May followed up April with another 4.9% increase in the S&P500. The last couple of months have been on an incredible run. Obviously, it’s nice to see this, but it’s also hard for us to NOT get used to seeing these gains.
The Artificial Intelligence (AI) momentum is battling oil prices right now. The conflict in the Strait of Hormuz seems to be holding back gains in the markets. With higher oil prices, consumers generally have less money to budget for other things, such as, new clothes, or a new car, or perhaps that bathroom remodel. After all, budgets have constraints so if more goes to fuel prices, less can go to other things. Let’s hope that a US-Iran peace deal is solidified soon. There’s a good chance the markets will see additional upside due to the lower oil prices.

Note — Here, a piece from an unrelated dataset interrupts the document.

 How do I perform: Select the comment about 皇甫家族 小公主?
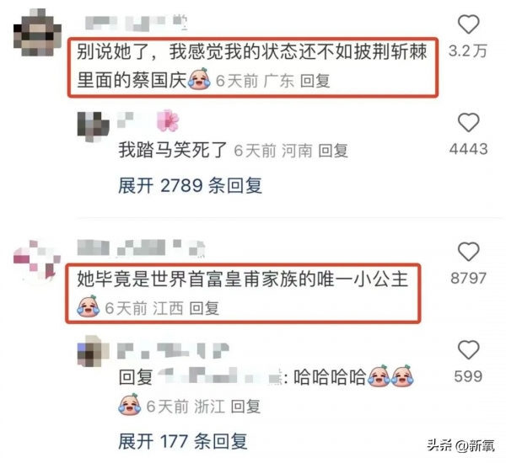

With June starting at all-time record highs, we’ll likely start to see some pullbacks here every so often. We’ll also see a Federal Reserve meeting near mid-month. Whether they raise rates, lower rates, or keep them steady will likely have some sort of impact on both the stock and bond markets.
I hope you have a great start to your Summer. With the kids out of school, it’s time to blow up the water slides and break the bubbles out.
Thank you for your continued support and trust in our firm. We are extremely appreciative of out clients.
Larry Mroczkowski
President
The opinions voiced in this material are for general information only and are not intended to provide specific advice or recommendations for any individual. All performance referenced is historical and is no guarantee of future results. All indices are unmanaged and may not be invested into directly.
The economic forecasts set forth in this material may not develop as predicted and there can be no guarantee that strategies promoted will be successful. All investing involves risks, including the loss of principal.